• WHAT TO WORK ON
When you find the line with "Task: Click the a | b union expression" among the records below, reproduce it and each line after it exactly, ending with the line with "You are a computer-use agent. Image resolution: width=687".
───
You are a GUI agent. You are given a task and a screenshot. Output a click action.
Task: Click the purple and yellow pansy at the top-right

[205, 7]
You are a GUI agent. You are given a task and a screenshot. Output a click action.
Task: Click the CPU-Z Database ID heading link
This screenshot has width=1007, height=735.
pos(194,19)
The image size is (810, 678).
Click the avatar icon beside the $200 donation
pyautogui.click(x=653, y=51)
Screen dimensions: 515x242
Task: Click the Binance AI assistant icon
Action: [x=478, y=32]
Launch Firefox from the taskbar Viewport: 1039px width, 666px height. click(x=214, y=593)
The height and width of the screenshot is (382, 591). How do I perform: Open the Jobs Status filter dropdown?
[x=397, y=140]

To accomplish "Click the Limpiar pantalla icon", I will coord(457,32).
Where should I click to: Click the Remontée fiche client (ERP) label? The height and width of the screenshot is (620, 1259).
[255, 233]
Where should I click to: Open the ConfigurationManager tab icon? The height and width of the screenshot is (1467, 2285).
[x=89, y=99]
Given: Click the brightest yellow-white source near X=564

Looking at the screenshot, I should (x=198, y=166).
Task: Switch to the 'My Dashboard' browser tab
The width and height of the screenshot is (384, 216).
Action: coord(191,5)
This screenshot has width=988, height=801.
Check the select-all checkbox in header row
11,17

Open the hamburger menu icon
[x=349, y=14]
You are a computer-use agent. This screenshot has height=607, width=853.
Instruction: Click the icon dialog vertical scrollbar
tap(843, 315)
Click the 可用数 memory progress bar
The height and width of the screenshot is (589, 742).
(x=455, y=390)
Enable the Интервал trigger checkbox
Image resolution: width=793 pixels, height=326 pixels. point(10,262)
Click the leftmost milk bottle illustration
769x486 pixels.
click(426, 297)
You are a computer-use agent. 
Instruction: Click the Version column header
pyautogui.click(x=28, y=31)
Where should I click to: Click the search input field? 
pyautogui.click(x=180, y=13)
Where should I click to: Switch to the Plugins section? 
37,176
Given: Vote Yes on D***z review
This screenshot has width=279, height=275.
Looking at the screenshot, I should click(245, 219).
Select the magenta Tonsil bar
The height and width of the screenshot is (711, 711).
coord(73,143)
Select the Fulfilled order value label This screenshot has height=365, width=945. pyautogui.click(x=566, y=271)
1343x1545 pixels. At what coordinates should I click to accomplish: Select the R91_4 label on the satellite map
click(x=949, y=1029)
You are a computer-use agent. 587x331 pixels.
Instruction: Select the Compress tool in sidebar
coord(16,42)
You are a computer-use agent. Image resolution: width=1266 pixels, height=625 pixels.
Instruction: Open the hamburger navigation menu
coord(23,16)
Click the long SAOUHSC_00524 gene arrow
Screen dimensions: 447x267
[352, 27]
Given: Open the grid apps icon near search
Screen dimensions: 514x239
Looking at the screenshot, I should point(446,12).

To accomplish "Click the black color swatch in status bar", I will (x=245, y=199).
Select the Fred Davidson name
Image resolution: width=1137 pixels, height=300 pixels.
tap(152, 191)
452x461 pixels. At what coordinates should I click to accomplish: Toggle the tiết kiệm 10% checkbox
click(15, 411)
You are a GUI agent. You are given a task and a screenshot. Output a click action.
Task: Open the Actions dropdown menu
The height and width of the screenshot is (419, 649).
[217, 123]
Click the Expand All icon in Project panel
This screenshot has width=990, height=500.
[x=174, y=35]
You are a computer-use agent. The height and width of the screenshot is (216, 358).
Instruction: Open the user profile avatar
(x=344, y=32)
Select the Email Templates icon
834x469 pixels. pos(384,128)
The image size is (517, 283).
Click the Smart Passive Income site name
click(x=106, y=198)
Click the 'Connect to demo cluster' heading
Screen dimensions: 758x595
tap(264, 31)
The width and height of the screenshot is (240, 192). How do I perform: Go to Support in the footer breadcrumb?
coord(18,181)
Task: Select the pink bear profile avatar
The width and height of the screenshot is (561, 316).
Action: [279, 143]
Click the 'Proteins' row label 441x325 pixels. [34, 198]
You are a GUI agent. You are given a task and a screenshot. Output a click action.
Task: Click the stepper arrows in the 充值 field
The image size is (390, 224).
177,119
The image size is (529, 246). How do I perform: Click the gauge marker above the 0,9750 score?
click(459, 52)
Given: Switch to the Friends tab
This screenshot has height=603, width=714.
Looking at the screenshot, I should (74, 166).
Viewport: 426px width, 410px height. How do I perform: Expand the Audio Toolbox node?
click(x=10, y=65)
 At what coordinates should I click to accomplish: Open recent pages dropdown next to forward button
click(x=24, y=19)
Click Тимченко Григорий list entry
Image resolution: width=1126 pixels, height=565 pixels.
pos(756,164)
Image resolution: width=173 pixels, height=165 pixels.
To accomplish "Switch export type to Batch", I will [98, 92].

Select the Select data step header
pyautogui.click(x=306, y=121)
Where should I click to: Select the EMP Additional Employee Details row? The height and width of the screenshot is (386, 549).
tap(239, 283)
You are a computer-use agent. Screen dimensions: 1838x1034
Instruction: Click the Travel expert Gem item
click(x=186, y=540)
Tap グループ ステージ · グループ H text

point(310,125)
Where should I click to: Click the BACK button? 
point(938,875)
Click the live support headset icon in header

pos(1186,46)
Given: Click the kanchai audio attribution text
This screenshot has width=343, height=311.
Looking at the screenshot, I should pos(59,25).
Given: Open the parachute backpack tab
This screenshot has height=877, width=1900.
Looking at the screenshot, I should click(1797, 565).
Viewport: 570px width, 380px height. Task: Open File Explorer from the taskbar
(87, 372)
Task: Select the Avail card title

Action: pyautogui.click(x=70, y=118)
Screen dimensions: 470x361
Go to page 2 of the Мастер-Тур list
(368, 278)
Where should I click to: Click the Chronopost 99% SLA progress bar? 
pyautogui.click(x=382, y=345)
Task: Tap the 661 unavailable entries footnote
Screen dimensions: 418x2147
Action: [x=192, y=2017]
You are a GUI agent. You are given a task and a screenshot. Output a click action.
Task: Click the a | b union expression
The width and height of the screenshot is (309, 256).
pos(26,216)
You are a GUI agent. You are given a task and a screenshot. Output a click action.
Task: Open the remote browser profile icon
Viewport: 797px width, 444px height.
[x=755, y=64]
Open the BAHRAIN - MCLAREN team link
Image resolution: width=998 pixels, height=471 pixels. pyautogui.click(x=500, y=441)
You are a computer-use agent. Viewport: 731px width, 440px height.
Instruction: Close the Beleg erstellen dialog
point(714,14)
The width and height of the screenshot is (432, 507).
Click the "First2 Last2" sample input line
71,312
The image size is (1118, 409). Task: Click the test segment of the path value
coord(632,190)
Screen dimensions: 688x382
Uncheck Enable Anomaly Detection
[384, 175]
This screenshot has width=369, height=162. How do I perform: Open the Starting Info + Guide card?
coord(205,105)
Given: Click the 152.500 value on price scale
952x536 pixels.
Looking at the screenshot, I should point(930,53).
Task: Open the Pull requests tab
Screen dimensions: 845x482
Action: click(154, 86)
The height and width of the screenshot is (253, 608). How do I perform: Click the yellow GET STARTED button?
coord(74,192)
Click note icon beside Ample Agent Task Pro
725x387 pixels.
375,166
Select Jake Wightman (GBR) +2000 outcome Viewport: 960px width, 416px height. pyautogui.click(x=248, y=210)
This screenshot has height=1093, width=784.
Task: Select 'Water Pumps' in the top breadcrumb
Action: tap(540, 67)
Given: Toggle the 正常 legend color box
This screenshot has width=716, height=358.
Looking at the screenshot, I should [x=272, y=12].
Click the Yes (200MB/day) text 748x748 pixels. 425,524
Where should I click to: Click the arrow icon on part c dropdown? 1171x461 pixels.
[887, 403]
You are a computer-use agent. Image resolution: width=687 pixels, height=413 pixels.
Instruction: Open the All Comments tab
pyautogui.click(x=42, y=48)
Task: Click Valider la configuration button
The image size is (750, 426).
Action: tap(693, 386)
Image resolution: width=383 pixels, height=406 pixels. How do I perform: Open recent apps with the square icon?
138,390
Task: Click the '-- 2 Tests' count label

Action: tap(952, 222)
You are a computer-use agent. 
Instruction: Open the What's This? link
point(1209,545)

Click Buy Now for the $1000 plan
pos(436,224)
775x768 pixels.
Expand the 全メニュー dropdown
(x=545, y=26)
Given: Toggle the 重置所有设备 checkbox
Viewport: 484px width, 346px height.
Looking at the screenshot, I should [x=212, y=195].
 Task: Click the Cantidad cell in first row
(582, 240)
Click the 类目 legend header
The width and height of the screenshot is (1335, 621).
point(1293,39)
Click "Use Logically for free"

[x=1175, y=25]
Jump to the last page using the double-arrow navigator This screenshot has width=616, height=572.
───
• RESPONSE TO THE EXERCISE
Task: Click the a | b union expression
The width and height of the screenshot is (309, 256).
pos(26,216)
You are a GUI agent. You are given a task and a screenshot. Output a click action.
Task: Open the remote browser profile icon
Viewport: 797px width, 444px height.
[x=755, y=64]
Open the BAHRAIN - MCLAREN team link
Image resolution: width=998 pixels, height=471 pixels. pyautogui.click(x=500, y=441)
You are a computer-use agent. Viewport: 731px width, 440px height.
Instruction: Close the Beleg erstellen dialog
point(714,14)
The width and height of the screenshot is (432, 507).
Click the "First2 Last2" sample input line
71,312
The image size is (1118, 409). Task: Click the test segment of the path value
coord(632,190)
Screen dimensions: 688x382
Uncheck Enable Anomaly Detection
[384, 175]
This screenshot has width=369, height=162. How do I perform: Open the Starting Info + Guide card?
coord(205,105)
Given: Click the 152.500 value on price scale
952x536 pixels.
Looking at the screenshot, I should point(930,53).
Task: Open the Pull requests tab
Screen dimensions: 845x482
Action: click(154, 86)
The height and width of the screenshot is (253, 608). How do I perform: Click the yellow GET STARTED button?
coord(74,192)
Click note icon beside Ample Agent Task Pro
725x387 pixels.
375,166
Select Jake Wightman (GBR) +2000 outcome Viewport: 960px width, 416px height. pyautogui.click(x=248, y=210)
This screenshot has height=1093, width=784.
Task: Select 'Water Pumps' in the top breadcrumb
Action: tap(540, 67)
Given: Toggle the 正常 legend color box
This screenshot has width=716, height=358.
Looking at the screenshot, I should [x=272, y=12].
Click the Yes (200MB/day) text 748x748 pixels. 425,524
Where should I click to: Click the arrow icon on part c dropdown? 1171x461 pixels.
[887, 403]
You are a computer-use agent. Image resolution: width=687 pixels, height=413 pixels.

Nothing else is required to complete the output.